Что бы ты сказал, что бы подумал ты, добрый друг мой, если б увидел мои вчерашние сборы на вечер к княгине**? Я, я, которому, так же как и тебе, до сих пор все платье шилось парусником, я затянулся в мундир, шитый самым лучшим, то есть самым дорогим портным столицы, да и тот не угодил на меня. То, казалось мне, не выровнены пуговицы, то проглядывают кой-где преступные складки… там это, здесь не то… словом, я бы на вечер приехал на завтрашнее утро, если б бой часов не заставил меня поторопиться. Волосы мои натированы[102] были помадою, белье пробрызгано духами; галстух не галстух, перчатки не перчатки, – верчусь перед зеркалом, молодец хоть куда. Повторив несколько раз все эволюции салюта и ордер марша по гостиной, и потом ордер баталии: «спуститься по ветру, чтобы прорезать линию неприятельских стульев, потом лечь в дрейф и начать перестрелку» – плащ на плечо, наемная карета у крыльца, качу.
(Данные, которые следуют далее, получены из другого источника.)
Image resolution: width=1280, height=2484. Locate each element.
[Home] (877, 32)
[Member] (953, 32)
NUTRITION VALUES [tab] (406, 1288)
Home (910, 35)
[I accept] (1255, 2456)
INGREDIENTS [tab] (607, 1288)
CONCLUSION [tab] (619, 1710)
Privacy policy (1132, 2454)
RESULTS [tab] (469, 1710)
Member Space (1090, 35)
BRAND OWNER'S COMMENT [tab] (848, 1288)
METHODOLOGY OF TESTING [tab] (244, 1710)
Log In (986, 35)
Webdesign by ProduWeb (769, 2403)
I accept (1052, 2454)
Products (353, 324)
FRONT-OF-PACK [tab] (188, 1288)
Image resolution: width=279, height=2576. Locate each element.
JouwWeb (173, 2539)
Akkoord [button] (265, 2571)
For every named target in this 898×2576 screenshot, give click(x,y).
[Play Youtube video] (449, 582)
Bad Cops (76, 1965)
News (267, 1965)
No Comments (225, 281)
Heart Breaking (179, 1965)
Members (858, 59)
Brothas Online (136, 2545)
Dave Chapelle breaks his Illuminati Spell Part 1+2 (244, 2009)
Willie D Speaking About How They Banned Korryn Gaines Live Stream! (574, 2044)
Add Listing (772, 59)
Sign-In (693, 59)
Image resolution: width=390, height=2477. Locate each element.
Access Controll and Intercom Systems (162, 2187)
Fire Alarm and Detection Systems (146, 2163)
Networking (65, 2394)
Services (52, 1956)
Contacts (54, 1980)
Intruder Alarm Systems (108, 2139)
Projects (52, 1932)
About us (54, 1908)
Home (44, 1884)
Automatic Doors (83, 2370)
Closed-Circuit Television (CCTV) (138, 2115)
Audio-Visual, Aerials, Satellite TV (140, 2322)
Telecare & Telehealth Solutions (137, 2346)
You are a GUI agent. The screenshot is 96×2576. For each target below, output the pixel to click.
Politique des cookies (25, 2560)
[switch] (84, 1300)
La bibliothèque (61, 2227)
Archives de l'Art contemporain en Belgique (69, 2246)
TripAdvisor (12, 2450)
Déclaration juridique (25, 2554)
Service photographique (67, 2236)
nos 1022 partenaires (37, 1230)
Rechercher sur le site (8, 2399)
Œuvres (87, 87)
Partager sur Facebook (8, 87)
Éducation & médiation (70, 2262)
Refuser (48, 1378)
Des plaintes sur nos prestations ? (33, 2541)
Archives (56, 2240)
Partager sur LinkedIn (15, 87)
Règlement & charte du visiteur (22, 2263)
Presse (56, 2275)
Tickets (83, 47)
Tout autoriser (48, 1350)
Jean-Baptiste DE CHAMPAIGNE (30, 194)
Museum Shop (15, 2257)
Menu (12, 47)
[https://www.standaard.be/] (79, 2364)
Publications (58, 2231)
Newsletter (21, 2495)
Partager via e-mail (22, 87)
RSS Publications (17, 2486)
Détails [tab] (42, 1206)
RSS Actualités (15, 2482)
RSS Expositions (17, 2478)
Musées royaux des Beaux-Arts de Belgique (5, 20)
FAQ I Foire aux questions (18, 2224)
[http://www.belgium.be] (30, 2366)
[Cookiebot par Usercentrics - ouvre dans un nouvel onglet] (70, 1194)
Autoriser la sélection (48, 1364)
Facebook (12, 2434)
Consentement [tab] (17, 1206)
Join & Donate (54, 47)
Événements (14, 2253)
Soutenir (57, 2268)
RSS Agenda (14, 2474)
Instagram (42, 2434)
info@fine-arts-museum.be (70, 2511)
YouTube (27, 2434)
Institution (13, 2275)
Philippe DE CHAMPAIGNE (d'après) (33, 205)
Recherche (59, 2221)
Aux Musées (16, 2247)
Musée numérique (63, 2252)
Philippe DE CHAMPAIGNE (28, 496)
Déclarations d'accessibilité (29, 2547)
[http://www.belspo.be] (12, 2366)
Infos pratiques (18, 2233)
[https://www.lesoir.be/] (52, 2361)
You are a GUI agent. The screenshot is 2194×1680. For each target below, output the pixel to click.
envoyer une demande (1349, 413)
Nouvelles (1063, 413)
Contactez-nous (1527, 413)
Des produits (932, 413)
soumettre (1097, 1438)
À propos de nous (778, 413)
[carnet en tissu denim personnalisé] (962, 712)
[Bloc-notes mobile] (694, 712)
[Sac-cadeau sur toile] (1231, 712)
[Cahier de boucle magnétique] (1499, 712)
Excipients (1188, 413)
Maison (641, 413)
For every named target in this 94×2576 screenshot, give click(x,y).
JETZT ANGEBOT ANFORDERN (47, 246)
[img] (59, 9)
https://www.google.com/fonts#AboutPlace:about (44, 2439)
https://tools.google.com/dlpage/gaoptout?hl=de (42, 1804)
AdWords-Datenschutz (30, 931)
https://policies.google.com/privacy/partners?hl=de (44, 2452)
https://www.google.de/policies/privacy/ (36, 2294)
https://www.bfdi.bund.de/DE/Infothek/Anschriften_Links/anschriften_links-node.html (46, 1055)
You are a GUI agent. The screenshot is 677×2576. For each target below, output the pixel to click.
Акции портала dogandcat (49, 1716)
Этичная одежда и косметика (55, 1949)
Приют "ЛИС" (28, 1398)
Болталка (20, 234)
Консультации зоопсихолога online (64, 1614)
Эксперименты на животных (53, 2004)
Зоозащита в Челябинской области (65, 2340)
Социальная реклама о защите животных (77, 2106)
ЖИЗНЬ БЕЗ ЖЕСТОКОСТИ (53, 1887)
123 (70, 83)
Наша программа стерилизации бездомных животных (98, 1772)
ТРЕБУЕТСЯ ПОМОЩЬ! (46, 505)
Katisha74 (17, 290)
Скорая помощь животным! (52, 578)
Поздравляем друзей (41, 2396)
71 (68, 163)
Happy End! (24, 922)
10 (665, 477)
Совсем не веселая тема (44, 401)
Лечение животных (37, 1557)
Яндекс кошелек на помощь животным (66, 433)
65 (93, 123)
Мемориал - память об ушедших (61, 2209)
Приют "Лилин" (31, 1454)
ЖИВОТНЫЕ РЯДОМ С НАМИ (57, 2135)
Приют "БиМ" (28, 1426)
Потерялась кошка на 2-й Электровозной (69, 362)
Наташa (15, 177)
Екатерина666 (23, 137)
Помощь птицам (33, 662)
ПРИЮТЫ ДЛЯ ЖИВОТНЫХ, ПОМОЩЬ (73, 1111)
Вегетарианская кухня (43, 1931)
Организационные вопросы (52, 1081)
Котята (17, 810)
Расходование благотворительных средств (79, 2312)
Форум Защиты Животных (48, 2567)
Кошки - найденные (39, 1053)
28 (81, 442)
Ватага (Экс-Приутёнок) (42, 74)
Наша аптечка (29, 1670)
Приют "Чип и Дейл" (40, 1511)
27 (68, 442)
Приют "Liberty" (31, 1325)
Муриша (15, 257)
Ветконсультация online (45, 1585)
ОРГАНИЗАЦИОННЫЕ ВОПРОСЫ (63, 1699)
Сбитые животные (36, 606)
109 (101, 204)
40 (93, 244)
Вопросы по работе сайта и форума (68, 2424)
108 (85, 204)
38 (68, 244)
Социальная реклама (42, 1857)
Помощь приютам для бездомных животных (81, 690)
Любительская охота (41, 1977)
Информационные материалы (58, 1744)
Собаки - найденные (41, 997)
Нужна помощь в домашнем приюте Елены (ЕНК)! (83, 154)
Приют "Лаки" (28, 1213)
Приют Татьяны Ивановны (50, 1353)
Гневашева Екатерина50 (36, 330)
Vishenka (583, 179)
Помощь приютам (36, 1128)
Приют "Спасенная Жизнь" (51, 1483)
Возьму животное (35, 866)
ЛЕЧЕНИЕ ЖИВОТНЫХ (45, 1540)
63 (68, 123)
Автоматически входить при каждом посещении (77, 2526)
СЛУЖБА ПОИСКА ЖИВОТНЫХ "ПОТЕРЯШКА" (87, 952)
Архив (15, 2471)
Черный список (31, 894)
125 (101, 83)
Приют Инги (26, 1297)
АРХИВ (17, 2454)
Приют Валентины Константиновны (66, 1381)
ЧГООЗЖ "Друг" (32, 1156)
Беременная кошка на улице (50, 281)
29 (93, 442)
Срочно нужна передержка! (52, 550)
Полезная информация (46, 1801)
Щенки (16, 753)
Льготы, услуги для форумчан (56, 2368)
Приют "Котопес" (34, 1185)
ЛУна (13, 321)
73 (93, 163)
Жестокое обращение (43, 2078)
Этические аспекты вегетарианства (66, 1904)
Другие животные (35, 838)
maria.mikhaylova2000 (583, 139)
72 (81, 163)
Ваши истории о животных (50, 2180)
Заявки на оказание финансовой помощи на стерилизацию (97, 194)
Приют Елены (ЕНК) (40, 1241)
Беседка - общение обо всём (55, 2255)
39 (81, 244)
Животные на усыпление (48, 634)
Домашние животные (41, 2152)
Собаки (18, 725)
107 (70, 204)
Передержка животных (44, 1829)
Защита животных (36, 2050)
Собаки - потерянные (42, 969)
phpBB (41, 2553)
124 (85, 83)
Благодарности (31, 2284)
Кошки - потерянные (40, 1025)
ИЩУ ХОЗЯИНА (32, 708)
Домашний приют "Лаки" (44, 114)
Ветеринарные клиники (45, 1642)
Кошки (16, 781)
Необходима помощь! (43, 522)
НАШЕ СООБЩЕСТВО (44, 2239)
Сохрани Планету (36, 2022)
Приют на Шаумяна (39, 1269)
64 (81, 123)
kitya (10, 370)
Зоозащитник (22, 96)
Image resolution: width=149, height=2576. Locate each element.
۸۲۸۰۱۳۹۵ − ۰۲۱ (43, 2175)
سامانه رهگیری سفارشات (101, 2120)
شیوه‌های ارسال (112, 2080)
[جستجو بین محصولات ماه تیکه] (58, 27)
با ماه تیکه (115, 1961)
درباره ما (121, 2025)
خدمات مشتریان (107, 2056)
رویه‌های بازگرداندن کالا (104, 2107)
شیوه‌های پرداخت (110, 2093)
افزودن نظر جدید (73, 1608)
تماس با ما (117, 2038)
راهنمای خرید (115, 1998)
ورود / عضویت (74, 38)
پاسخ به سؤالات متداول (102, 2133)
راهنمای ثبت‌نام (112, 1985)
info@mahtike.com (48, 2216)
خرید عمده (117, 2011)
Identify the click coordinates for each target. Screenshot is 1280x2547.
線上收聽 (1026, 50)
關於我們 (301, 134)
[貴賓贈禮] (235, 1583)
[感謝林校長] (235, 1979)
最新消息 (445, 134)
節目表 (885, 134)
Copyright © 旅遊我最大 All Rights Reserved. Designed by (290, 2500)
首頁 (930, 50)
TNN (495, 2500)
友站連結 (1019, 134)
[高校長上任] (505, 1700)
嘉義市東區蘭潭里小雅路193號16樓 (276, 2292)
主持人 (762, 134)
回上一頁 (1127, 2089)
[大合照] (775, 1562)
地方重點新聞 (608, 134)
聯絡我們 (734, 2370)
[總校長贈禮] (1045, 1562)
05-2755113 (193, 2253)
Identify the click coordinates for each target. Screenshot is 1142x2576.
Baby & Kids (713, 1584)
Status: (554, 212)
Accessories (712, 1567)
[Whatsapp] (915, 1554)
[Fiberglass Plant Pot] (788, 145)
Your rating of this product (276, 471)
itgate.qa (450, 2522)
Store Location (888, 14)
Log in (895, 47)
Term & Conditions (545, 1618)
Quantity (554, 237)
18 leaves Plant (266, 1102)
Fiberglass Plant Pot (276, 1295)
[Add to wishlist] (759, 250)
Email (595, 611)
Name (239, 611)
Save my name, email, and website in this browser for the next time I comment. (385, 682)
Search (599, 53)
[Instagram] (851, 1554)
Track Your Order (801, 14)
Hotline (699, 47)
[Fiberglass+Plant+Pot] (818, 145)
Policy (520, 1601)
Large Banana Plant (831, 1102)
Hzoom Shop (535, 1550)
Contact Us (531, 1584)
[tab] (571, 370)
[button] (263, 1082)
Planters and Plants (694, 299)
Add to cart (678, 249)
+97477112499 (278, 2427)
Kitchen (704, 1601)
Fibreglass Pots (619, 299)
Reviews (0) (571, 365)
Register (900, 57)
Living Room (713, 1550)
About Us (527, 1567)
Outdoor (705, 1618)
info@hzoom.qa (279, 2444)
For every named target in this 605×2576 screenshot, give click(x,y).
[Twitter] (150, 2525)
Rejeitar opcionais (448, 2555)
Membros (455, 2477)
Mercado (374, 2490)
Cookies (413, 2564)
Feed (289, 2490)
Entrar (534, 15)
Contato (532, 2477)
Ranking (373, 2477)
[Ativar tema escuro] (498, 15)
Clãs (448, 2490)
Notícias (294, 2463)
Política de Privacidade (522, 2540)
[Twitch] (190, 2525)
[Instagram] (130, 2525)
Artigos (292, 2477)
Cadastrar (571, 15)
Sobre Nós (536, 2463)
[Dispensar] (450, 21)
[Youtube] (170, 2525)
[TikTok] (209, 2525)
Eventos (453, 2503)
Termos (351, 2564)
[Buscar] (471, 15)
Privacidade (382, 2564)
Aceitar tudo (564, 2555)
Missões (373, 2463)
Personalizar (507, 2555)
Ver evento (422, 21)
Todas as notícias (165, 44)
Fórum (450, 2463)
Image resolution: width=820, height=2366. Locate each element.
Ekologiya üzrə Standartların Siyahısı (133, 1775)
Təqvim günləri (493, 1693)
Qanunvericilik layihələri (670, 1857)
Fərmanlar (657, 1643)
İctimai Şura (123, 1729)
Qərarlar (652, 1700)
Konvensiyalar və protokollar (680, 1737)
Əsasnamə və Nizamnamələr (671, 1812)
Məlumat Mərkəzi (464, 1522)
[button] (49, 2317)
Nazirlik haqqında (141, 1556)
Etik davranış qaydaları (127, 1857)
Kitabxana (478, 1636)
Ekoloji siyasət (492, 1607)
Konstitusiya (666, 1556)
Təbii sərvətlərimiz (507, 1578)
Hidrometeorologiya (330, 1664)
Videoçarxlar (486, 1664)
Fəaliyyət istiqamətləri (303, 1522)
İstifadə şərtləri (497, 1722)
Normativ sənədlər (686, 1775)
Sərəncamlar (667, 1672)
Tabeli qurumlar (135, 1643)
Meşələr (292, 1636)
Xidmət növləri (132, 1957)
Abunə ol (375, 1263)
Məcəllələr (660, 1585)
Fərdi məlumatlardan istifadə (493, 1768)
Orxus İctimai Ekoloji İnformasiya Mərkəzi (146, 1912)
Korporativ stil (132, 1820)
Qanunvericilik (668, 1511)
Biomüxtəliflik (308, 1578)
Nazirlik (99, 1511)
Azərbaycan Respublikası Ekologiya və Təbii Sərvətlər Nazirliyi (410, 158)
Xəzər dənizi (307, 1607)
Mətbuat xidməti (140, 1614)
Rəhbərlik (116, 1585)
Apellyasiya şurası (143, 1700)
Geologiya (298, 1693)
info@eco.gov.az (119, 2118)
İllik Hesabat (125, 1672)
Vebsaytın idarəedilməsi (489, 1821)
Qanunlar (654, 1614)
Крепко забилось мое ретивое, когда Каменноостровский мост задрожал под колесами моей кареты. И вот дача князя! В окнах сияет день, сквозь цветы мелькают тени, народу тьма, – храбрость моя роняет брамсели. Однако ж, снайтовя[103] сердце, перехожу аванзалу так осторожно, будто сквозь каменистый вход в порт Свеаборга[104]. Имя мое из уст официанта раздается словно боевая пушка, – во мне занялся дух, и на глаза упал туман, хоть подымай сигнал: неясно вижу!.. Но экватор был уже перейден – ворочаться поздно; вхожу, кланяюсь без прицела, краснею будто каленое ядро, верчусь направо и налево не лучше рыскливого корабля – одним словом, чувствую сам, что я так же ловок, как выброшенный на берег кит, и мешаюсь вдвое пуще. Мужские лорнеты, казалось, сожигали меня в пепел; дамские взгляды пронизывали наперекрест, будто Конгревовы ракеты[105]; даже ковры егозили под ногами, и проклятые зеркала, это оптическое эхо, передразнивали в двадцати видах мое замешательство. О! если б знала княгиня, как дорого стоило моему самолюбию быть на такой выставке, она бы пожалела, она бы наградила меня! Вещь, которая для всякого светского повесы была бы или незначаща или приятна, во мне обращалась в истинное самоотвержение… Приехав в надежде понравиться княгине, я уже трепетал за то, что не понравлюсь… Стень ложного стыда удушала меня. К счастью, эта сцена была непродолжительна. Толстяк хозяин поспешал ко мне на выручку, и сама хозяйка, привстав с дивана, так ободрительно меня поприветствовала, что душа моя распрямилась вдруг… Я гордо поднял голову, я окинул всех светлым оком: что значила для меня невзгода всех пустоцветов и пустозвонов гостиной, когда я был уже обласкан тою, чья единственно ласка была дорога мне! Гости поняли эту мысль, и ропот затих, и все улыбнулись мне, будто по приказу. Общественное мнение всегда склоняется к тому, кто не дорожит им нисколько.